Dominican-American visual artist based in Bronx, NY

Kenny Rivero (born 1981, Washington Heights, Manhattan, New York) is a Dominican-American visual artist who makes paintings, drawings, and sculptures that explore the complexity of identity through narrative images, collage and assemblage, language, and symbolism. Rivero is currently an assistant professor at Columbia University School of the Arts. He was previously a lecturer in Painting and Printmaking at the Yale School of Art and a visiting artist at The Cooper Union.

== Early life and education ==
Rivero was born to Dominican parents and raised in Washington Heights, Manhattan, NY. His Dominican-American identity and personal history is central to his work.

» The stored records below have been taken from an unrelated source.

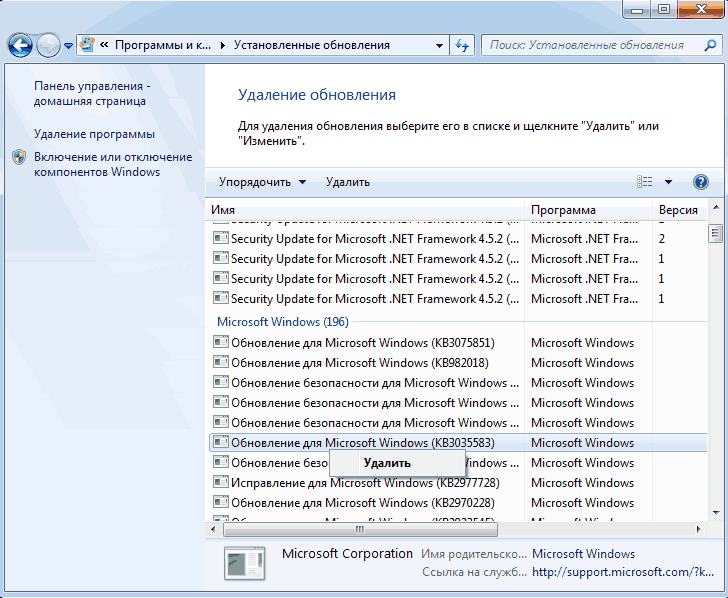The image size is (728, 598).
Task: Open address bar previous locations dropdown
Action: [x=440, y=45]
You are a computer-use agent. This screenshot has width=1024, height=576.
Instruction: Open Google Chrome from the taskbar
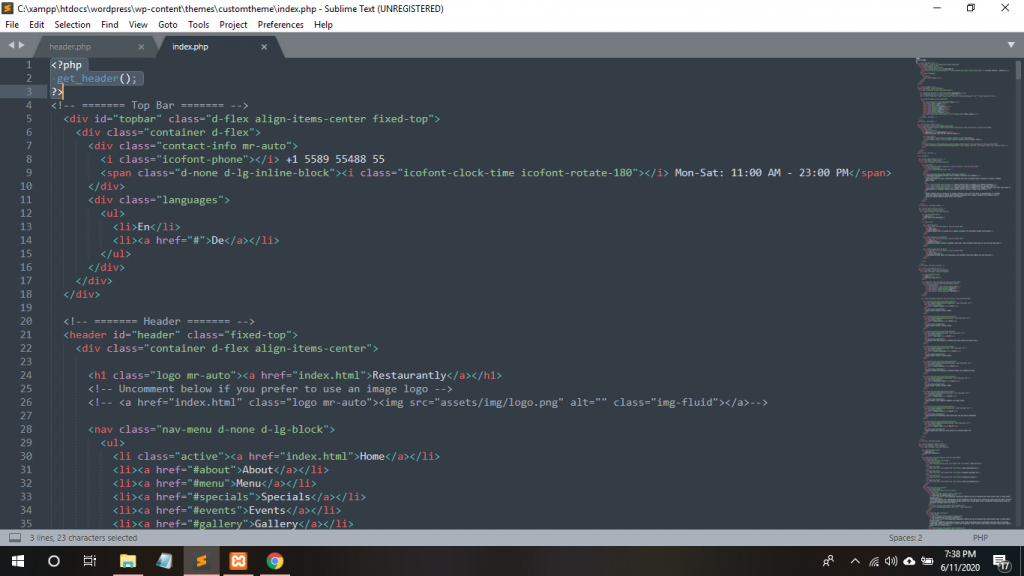pyautogui.click(x=275, y=561)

He received a BFA from the School of Visual Arts (2006), New York, NY, and an MFA in Painting and Printmaking from Yale University School of Art, New Haven, CT (2012). He attended the Skowhegan School of Painting and Sculpture in 2017.

== Work ==
Rivero is primarily a painter but also creates drawings, prints, and sculptures. His work engages the deeply personal. His paintings depict spaces and interactions between figures that appear fantastical, dangerous, foreboding, nostalgic, or tender. Figures in his work seem to be spirits, superhuman, or physical representations of psychological states. His paintings often include elements of assemblage, using objects of personal significance, often cherished mementos, or pieces of New York City, for instance, "Old cigarette packs salvaged from the Gramercy building where he worked as a doorman, dominoes fresh from a match: Each of his three-dimensional canvases are a layered "memory palette" [...]."

In an article for Hyperallergic, Benjamin Sutton describes the figures, symbolism, and mysticism in Rivero's painting titled Homage to the Three Three (PE NYK) (2015), "[it] has a ghostly head floating (or painted) on a brick wall. Around the corner flames shoot from a window, while a cluster of numbers apparently tagged on the wall tempt the viewer's inner cryptographer. [...] Rivero's piece is full of lovely painterly effects, from the thickening series of lines that make up the figure's fan-like hair to the precise, Op art-ish grid of brick outlines. The painting is full of opaque symbolism." And in the Brooklyn Rail, Alex Jen describes It Happened on the Corner (2014), on view in Lure of the Dark At Mass MoCA in 2019, "a man lies sick on the ground as pairs of scuffed oxfords walk past. The sidewalk is painted to look like board game tiles. A smoke-stained sliver filled with monsters projects out of his belly like a magnified microscope illustration, and combusts at the bottom in a brilliantly painted fire so thick and crusted it looks whittled." Jen continues by describing the symbolism in another painting, Ask About Me (2017), "A nervous, coded pictograph of one's personal interiors, little crosses mark graves in the dark among pyramids, faceted gems, and empty cars."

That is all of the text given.